■ Source information ■

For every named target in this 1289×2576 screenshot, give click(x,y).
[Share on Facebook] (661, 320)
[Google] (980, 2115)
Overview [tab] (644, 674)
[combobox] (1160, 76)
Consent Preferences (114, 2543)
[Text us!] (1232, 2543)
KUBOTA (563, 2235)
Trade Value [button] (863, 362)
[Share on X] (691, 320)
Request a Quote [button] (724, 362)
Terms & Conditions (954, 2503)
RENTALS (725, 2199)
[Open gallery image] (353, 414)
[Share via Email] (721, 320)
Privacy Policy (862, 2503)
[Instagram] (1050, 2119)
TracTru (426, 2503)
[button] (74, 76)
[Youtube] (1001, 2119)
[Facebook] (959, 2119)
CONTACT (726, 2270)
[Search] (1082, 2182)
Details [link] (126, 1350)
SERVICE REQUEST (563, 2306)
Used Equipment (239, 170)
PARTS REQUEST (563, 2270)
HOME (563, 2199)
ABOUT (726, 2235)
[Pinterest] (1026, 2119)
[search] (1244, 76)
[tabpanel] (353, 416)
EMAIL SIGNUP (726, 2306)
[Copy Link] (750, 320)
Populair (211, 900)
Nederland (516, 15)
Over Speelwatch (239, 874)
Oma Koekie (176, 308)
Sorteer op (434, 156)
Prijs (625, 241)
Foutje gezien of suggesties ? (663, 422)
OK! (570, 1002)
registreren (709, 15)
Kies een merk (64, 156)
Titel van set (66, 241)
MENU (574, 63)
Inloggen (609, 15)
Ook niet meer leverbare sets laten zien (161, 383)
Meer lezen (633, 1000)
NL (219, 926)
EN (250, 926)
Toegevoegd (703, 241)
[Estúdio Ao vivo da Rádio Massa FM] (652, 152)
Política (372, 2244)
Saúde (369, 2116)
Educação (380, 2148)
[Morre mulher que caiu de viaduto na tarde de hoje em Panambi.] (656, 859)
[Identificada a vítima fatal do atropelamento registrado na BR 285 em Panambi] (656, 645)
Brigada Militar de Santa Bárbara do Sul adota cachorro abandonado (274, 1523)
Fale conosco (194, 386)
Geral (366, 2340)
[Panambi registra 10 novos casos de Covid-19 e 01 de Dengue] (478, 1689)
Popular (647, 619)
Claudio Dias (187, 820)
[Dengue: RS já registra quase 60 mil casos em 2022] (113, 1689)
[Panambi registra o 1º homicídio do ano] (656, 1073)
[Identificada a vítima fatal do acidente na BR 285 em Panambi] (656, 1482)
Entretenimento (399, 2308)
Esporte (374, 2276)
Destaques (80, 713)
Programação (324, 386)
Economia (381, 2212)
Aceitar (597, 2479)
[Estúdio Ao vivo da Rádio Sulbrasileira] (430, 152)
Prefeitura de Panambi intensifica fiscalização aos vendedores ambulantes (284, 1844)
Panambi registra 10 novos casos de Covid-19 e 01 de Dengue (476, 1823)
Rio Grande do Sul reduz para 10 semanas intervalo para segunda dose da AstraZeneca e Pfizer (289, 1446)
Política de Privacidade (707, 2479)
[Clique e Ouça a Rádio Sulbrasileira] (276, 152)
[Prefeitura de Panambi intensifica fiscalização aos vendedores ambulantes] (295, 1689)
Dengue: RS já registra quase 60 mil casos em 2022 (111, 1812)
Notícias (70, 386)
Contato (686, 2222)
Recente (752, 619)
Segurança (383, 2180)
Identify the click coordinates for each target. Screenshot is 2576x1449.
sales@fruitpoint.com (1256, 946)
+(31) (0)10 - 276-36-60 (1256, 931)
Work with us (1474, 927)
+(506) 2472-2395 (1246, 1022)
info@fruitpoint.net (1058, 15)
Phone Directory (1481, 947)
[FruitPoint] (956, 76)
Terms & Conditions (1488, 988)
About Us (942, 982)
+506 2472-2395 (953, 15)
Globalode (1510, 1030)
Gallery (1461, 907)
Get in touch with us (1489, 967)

■ Activity ■
Each line of the records should be repeated exactly as it stands.

■ Output of the exercise ■
For every named target in this 1289×2576 screenshot, give click(x,y).
[Share on Facebook] (661, 320)
[Google] (980, 2115)
Overview [tab] (644, 674)
[combobox] (1160, 76)
Consent Preferences (114, 2543)
[Text us!] (1232, 2543)
KUBOTA (563, 2235)
Trade Value [button] (863, 362)
[Share on X] (691, 320)
Request a Quote [button] (724, 362)
Terms & Conditions (954, 2503)
RENTALS (725, 2199)
[Open gallery image] (353, 414)
[Share via Email] (721, 320)
Privacy Policy (862, 2503)
[Instagram] (1050, 2119)
TracTru (426, 2503)
[button] (74, 76)
[Youtube] (1001, 2119)
[Facebook] (959, 2119)
CONTACT (726, 2270)
[Search] (1082, 2182)
Details [link] (126, 1350)
SERVICE REQUEST (563, 2306)
Used Equipment (239, 170)
PARTS REQUEST (563, 2270)
HOME (563, 2199)
ABOUT (726, 2235)
[Pinterest] (1026, 2119)
[search] (1244, 76)
[tabpanel] (353, 416)
EMAIL SIGNUP (726, 2306)
[Copy Link] (750, 320)
Populair (211, 900)
Nederland (516, 15)
Over Speelwatch (239, 874)
Oma Koekie (176, 308)
Sorteer op (434, 156)
Prijs (625, 241)
Foutje gezien of suggesties ? (663, 422)
OK! (570, 1002)
registreren (709, 15)
Kies een merk (64, 156)
Titel van set (66, 241)
MENU (574, 63)
Inloggen (609, 15)
Ook niet meer leverbare sets laten zien (161, 383)
Meer lezen (633, 1000)
NL (219, 926)
EN (250, 926)
Toegevoegd (703, 241)
[Estúdio Ao vivo da Rádio Massa FM] (652, 152)
Política (372, 2244)
Saúde (369, 2116)
Educação (380, 2148)
[Morre mulher que caiu de viaduto na tarde de hoje em Panambi.] (656, 859)
[Identificada a vítima fatal do atropelamento registrado na BR 285 em Panambi] (656, 645)
Brigada Militar de Santa Bárbara do Sul adota cachorro abandonado (274, 1523)
Fale conosco (194, 386)
Geral (366, 2340)
[Panambi registra 10 novos casos de Covid-19 e 01 de Dengue] (478, 1689)
Popular (647, 619)
Claudio Dias (187, 820)
[Dengue: RS já registra quase 60 mil casos em 2022] (113, 1689)
[Panambi registra o 1º homicídio do ano] (656, 1073)
[Identificada a vítima fatal do acidente na BR 285 em Panambi] (656, 1482)
Entretenimento (399, 2308)
Esporte (374, 2276)
Destaques (80, 713)
Programação (324, 386)
Economia (381, 2212)
Aceitar (597, 2479)
[Estúdio Ao vivo da Rádio Sulbrasileira] (430, 152)
Prefeitura de Panambi intensifica fiscalização aos vendedores ambulantes (284, 1844)
Panambi registra 10 novos casos de Covid-19 e 01 de Dengue (476, 1823)
Rio Grande do Sul reduz para 10 semanas intervalo para segunda dose da AstraZeneca e Pfizer (289, 1446)
Política de Privacidade (707, 2479)
[Clique e Ouça a Rádio Sulbrasileira] (276, 152)
[Prefeitura de Panambi intensifica fiscalização aos vendedores ambulantes] (295, 1689)
Dengue: RS já registra quase 60 mil casos em 2022 (111, 1812)
Notícias (70, 386)
Contato (686, 2222)
Recente (752, 619)
Segurança (383, 2180)
Identify the click coordinates for each target. Screenshot is 2576x1449.
sales@fruitpoint.com (1256, 946)
+(31) (0)10 - 276-36-60 (1256, 931)
Work with us (1474, 927)
+(506) 2472-2395 (1246, 1022)
info@fruitpoint.net (1058, 15)
Phone Directory (1481, 947)
[FruitPoint] (956, 76)
Terms & Conditions (1488, 988)
About Us (942, 982)
+506 2472-2395 (953, 15)
Globalode (1510, 1030)
Gallery (1461, 907)
Get in touch with us (1489, 967)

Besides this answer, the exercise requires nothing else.